Finding yourself on September 21, 1998…
Dear Breakup Girl,
I just moved from Florida to Virginia. And, even though I have moved before, it was never before I hit puberty. I have zilch self esteem. I don’t know how to get over it. I know, be yourself, be nice, be friendly, etc., but I don’t want to be the cookie cutter girl. I want to be myself, even though I have no clue what that is. I am so shy. I don’t hold conversations very well, my mind goes blank like I am meditating or something. I don’t know what I want to do. I want to travel, but whenever I bring up something, my parents give me some discouraging remark or a lame excuse. You probably get tons of letters, so I’ll get to the point, I need to know how to get over myself. This letter is probably just plain silly, but any advice would be greatly appreciated.
My two cents: Anyone who tells me she has zilch self-esteem — and then apologizes for a “silly” letter — is right. Yes, Nicole, you’re definitely having a tough time. But there is a light buried somewhere in the U-Haul, you’ll see …
Belleruth’s two bucks: “It’s normal for even an adult with tons of self-esteem to completely gork out into feelings of non-entity-hood with a move.
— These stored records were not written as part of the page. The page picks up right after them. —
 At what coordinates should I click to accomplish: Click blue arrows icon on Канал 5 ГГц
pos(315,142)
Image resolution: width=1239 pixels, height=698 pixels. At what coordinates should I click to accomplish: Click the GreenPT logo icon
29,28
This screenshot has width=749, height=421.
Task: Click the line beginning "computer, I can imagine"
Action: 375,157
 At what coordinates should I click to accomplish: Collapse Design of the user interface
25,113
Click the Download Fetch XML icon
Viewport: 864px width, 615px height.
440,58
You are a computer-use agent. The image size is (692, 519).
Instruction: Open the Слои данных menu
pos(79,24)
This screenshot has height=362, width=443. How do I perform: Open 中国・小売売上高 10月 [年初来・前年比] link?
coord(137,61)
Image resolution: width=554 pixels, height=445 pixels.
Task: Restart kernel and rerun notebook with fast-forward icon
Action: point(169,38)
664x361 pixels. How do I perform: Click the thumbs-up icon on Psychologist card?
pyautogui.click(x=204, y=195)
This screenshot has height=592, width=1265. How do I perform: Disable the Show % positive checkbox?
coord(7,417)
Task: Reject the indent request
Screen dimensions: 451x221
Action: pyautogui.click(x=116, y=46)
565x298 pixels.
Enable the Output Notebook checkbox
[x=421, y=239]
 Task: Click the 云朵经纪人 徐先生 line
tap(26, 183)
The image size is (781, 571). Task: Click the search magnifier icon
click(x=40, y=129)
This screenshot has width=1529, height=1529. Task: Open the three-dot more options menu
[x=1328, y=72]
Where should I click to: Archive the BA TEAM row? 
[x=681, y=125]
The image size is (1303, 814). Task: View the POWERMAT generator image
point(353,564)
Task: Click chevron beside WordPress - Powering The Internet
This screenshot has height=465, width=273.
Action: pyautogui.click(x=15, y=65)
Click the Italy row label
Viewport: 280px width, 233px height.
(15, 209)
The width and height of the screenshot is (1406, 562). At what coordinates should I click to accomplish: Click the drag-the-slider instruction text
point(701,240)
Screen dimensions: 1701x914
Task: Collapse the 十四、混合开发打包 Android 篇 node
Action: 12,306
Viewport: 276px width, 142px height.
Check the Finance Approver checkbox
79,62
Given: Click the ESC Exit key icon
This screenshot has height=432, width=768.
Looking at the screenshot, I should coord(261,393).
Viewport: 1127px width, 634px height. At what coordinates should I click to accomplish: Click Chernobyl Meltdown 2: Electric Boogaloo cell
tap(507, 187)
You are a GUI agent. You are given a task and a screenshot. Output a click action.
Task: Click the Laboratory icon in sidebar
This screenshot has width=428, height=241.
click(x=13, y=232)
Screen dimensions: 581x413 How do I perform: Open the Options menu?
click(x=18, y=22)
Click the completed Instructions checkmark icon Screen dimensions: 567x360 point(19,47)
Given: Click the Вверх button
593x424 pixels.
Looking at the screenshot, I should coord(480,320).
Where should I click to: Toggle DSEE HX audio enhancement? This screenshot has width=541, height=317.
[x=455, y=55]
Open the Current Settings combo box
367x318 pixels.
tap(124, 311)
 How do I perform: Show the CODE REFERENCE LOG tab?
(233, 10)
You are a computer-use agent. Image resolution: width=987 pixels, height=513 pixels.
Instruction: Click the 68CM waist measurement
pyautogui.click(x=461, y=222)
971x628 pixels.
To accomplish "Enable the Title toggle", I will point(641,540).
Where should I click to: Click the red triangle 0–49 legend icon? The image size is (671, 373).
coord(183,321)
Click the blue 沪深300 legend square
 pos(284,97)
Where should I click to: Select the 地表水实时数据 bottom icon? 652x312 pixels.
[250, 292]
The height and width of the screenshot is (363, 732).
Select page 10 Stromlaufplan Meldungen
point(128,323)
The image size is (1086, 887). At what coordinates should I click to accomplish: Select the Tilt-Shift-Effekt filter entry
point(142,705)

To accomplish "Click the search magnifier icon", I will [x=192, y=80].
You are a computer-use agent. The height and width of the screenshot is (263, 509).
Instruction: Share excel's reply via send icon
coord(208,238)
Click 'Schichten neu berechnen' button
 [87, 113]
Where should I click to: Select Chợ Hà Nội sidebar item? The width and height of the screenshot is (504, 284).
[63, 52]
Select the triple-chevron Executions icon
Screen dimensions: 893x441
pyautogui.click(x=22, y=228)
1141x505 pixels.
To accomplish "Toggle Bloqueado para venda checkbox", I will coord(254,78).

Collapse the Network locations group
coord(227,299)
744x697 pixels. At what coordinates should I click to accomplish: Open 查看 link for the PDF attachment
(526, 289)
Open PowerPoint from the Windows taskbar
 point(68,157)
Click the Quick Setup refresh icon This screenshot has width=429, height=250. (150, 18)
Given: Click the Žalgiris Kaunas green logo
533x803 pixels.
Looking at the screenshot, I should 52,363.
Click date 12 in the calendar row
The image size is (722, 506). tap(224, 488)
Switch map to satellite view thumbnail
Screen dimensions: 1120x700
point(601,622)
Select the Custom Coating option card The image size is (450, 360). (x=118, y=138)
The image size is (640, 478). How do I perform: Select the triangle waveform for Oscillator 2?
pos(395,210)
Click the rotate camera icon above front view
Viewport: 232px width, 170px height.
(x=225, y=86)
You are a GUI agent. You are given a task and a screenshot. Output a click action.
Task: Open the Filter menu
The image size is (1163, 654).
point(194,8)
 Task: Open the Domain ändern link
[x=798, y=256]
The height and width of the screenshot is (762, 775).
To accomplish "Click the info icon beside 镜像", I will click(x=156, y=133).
You lose all that social support and suddenly you feel like you’ve been disappeared. And adolescents, who have an identity crisis every five minutes — cause that’s how they figure out who they are — can really sink into existential despair and bigtime identity confusion when they leave their friends, familiar surroundings, etc.
So all I can say is: this too shall pass. It’s very likely that you will repeat whatever social successes and focuses for your talents in your new place; and the good news is, in this new environment you get to reinvent yourself and tweak the places in your personality that needed work. Moving is really really hard, but the good news is: it’s a new start.”